4. Involve Denver Public Schools. DPS should have skin in the game. Stable housing is an educational issue. Teachers can’t teach and kids don’t learn, if families are transient. Toxic stress is real and poverty contributes to the achievement gap. DPS could provide bond money for staff housing, like the Roaring Fork School District, with less than 6,000 students, did five or six years ago. They built over 60 units of staff housing, which are all full now. Imagine what DPS with 92,000 students could do.
5. Give priority to homeless families who attend Park Hill schools. What would each school do to support homeless families? Families should be able to keep that housing until their last child graduates from DPS. Then it transfers to another family.
6. Find a developer/architect to help create the campus you want. When we started the Children’s Museum almost 50 years ago, 20 architects applied for the paltry sum of $2,000. We picked the most kid-friendly firm. There are developers out there who care about family-friendly housing. Their expertise from the beginning will be invaluable.
7. Don’t stop with Johnson & Wales. Find other suitable locations for additional affordable homes, whether on school, city or private property. Gary Community Investments, now headed by former school principal and state Sen. Mike Johnston, might be interested.

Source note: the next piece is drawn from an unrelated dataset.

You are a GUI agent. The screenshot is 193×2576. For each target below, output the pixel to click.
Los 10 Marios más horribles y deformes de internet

Berryman, MacDermott and Carey are right – Johnson & Wales is a fabulous opportunity. As Ibram Kendi argues in How to be an Anti-Racist – think big. Don’t just reform pieces of systemic racism, eliminate it! Park Hill can become again an innovated model for other communities in America. Think creatively and have fun!
Cyndi Kahn and her husband Ed raised a family in Park Hill, where she was active in many philanthropic projects. She was a founder of the Denver’s Children’s Museum, a founder of Summer Scholars at Hallett School, and was the 1993 recipient of GPHC’s Babbs Award. She and Ed now live downtown. Berryman’s July opinion piece can be read at greaterparkhill.org.